The LT and IT were shorter in our study than in previous reports regarding the use of DL, KV and AT, which is likely due to the short time gap between the training and evaluation sessions [2, 11, 20]. The duration of demonstration was the same as reported by Maharaj et al., although this time was 10 min longer than in the Pieters study [2, 11]. The type of the airway trainer did not differ, but training was not allowed in the aforementioned previous studies, unlike in our evaluation, which may have influenced our results [2, 11]. Cohen et al. reported that ITs were comparable to those of the Glidescope based on the ID, while we noted longer intubation times, similar to Karippacheril et al. [6, 8]. The LT and IT were shorter with commercial VLs than with the DL throughout our study, and the ID significantly underperformed in these contexts. The superiority of VLs over DL is well documented in both mannequins and in humans, which is consistent with our results [5, 21].

The use of commercial VLs significantly improved the POGO scores compared to the use of DL, but the ID proved to be similar in performance to the DL in both scenarios. This advantage of VLs has already been widely reported [22, 23]. We chose the POGO score over the Cormack and Lehane grade to express the laryngeal view due to the intra- and inter-rater reliability, which has been largely proven to be more reliable with the POGO score system [24].

The lower number of dental injuries with VLs in normal airway scenarios has already been reported. However, in Scenario B, we noted rate of dental injury using VLs that was similar to (KV, VT) or even higher than that of DL, which may be due to limited operator experience or the degree of difficulty associated with effective device insertion. This increase was more prominent with the use of the AT, possibly as a result of the bulky head due to the phone adapter. Contrary to our results, the use of the AT without the phone adapter reportedly decreases the risk of dental trauma [25].

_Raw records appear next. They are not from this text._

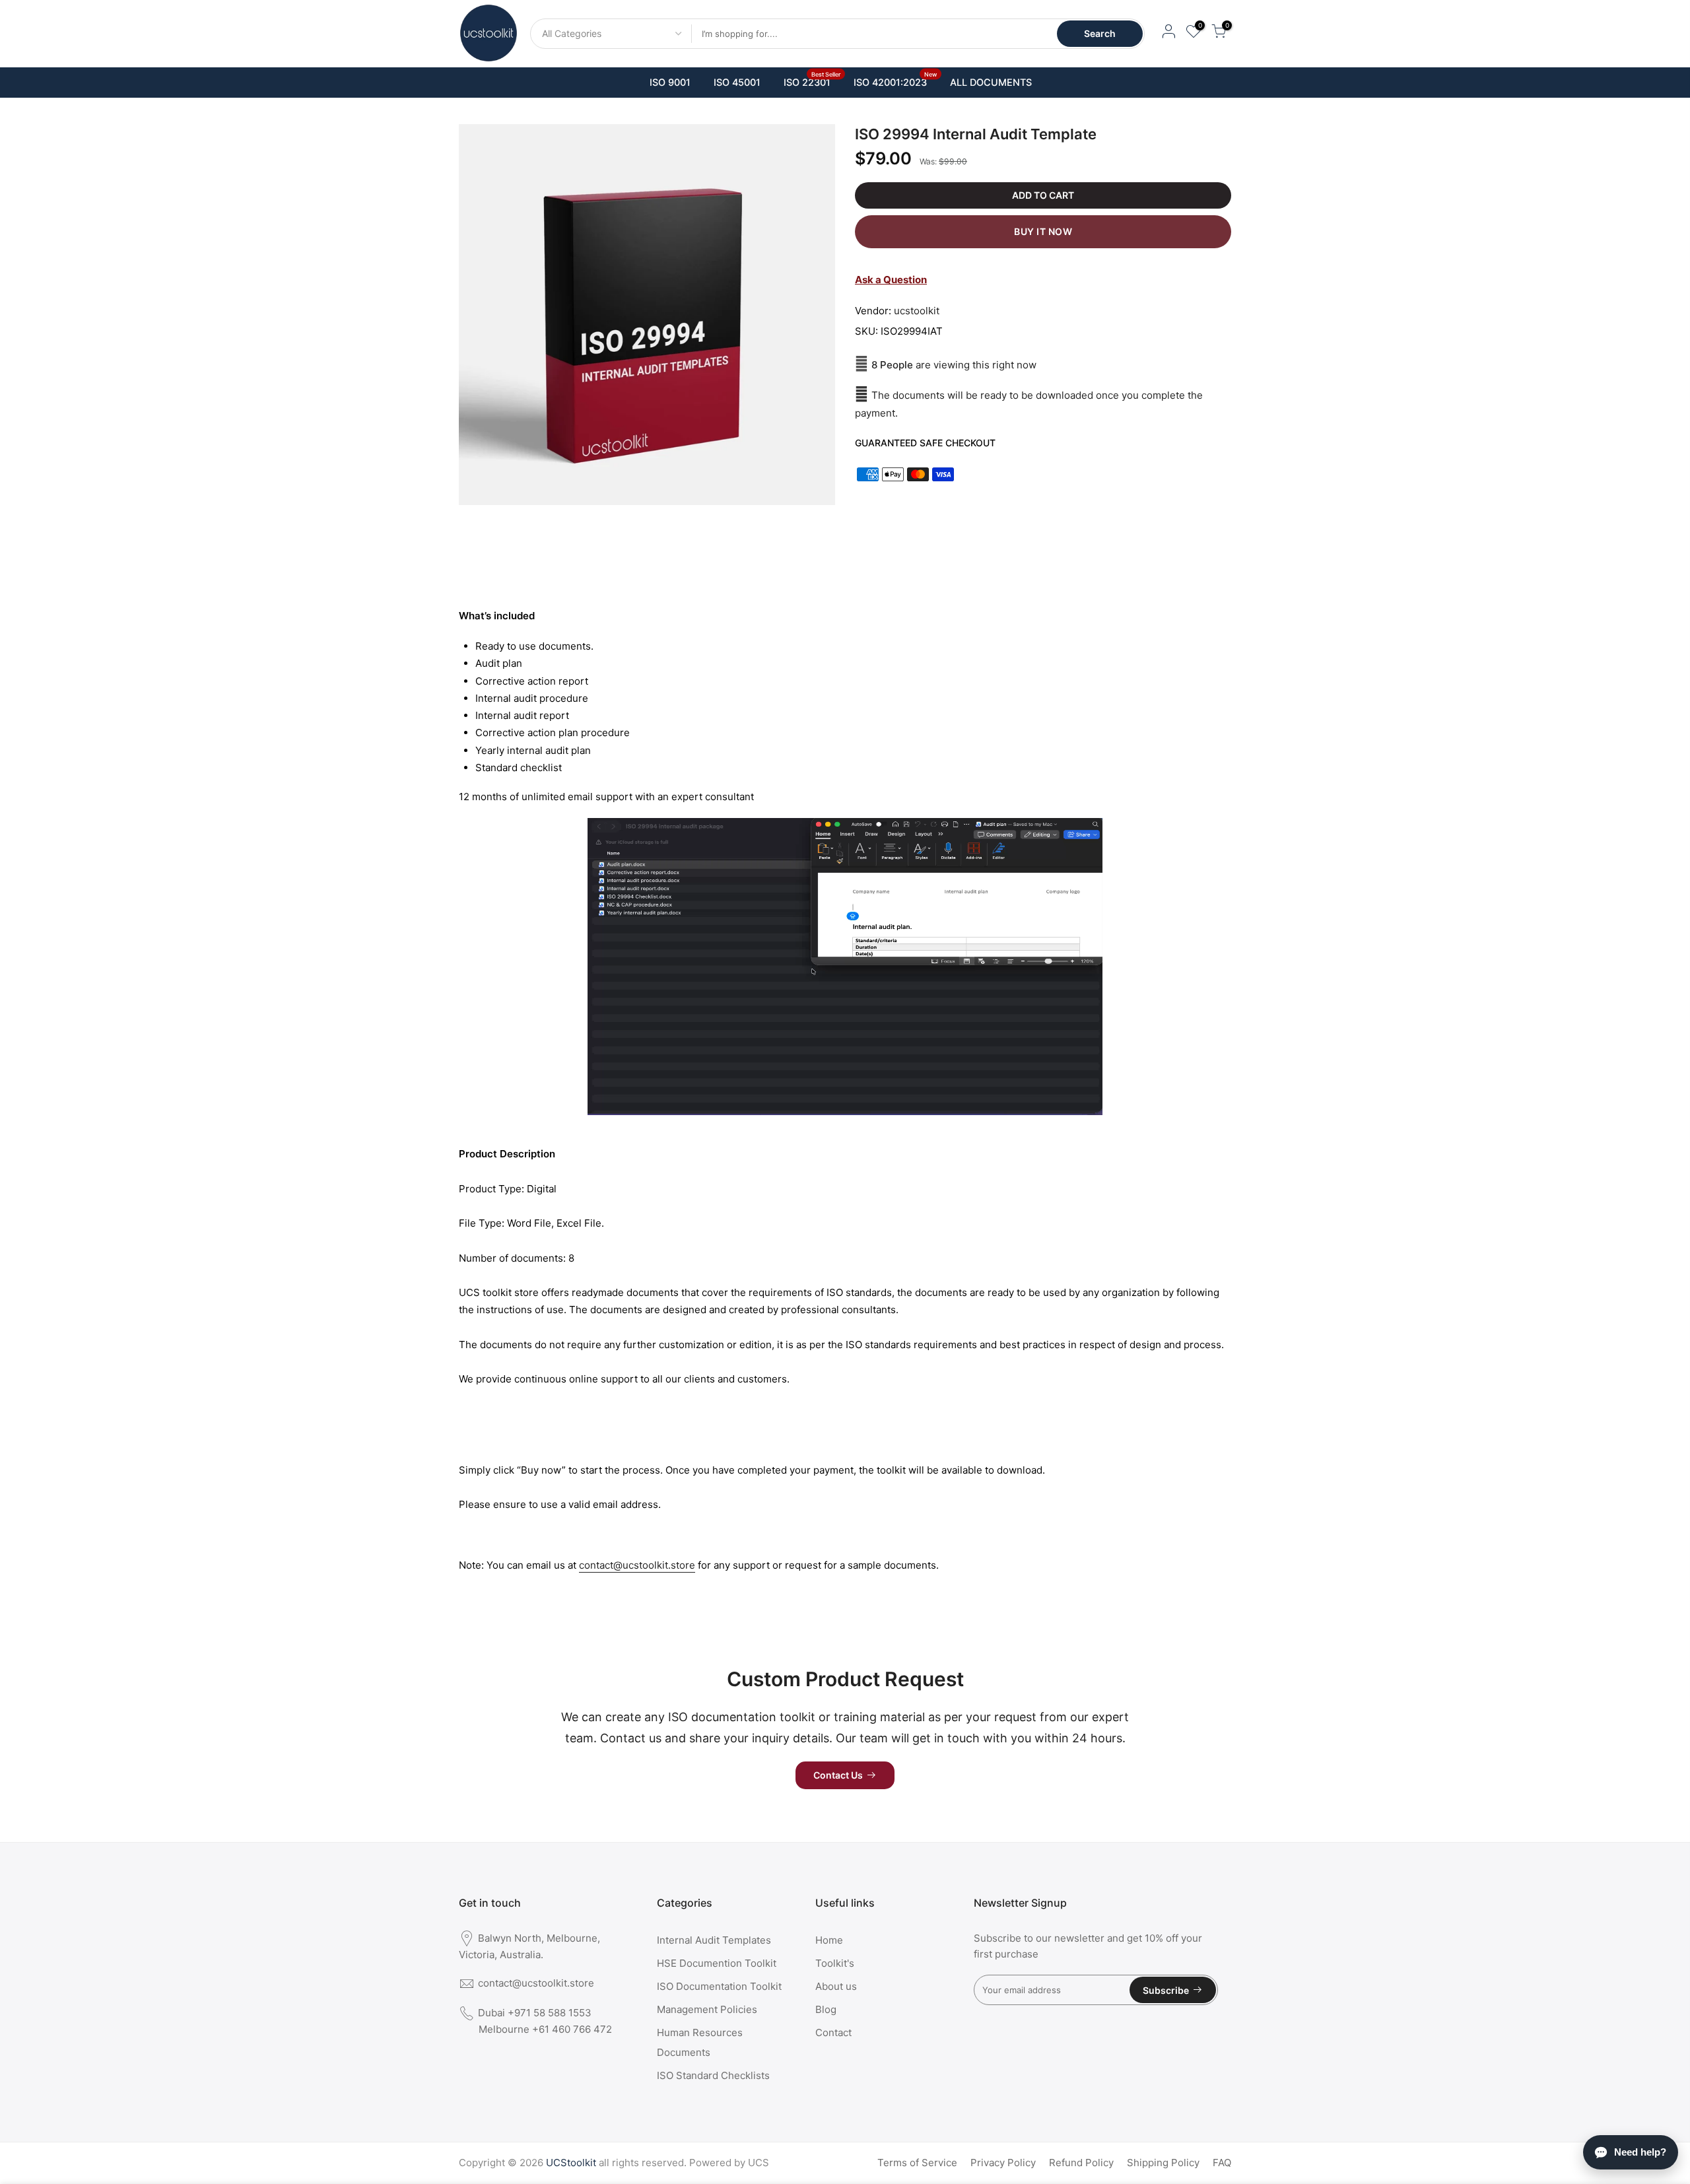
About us (836, 1986)
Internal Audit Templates (714, 1940)
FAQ (1222, 2162)
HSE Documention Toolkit (716, 1963)
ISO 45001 (737, 82)
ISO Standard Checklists (713, 2075)
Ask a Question (891, 279)
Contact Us (838, 1775)
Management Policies (707, 2009)
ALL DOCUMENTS (991, 82)
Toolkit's (834, 1963)
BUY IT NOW (1043, 231)
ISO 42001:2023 (895, 79)
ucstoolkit (916, 310)
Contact (833, 2032)
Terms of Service (917, 2162)
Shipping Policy (1163, 2162)
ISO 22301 (812, 79)
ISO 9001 (670, 82)
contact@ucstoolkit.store (637, 1565)
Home (829, 1940)
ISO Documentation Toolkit (719, 1986)
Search (1100, 33)
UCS (758, 2162)
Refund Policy (1081, 2162)
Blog (825, 2009)
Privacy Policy (1003, 2162)
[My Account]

The increase in stylet and bougie usage by the ID may be attributed to the previously discussed low POGO scores and the lack of a tube guidance channel. A tube guidance channel might improve IT by decreasing TIT, as noted in previous reports [26].

The choice between similar intubation devices in daily clinical practice is strongly based on previous experience and subjective factors. Our novice operators, based on their experience, considered commercial VLs easier to use than the DL in both scenarios, although they preferred to reuse only the KV and the VT rather than the DL. These results are consistent with those of previous studies [10, 27].

Conclusions

In conclusion, performance with the custom-made ID in novices was at best similar, but mostly inferior, to a regular DL. Therefore, we cannot recommend the ID for inexperienced professionals in regular clinical practice until further investigations prove otherwise. Based on our results, the tested commercially available VLs can be recommended in both scenarios over the DL for students or specialists in training. Moreover, our results identify the VT as a new, promising and affordable device that is at least comparable or even superior in some aspects to the KV and AT based on the results of our scenarios.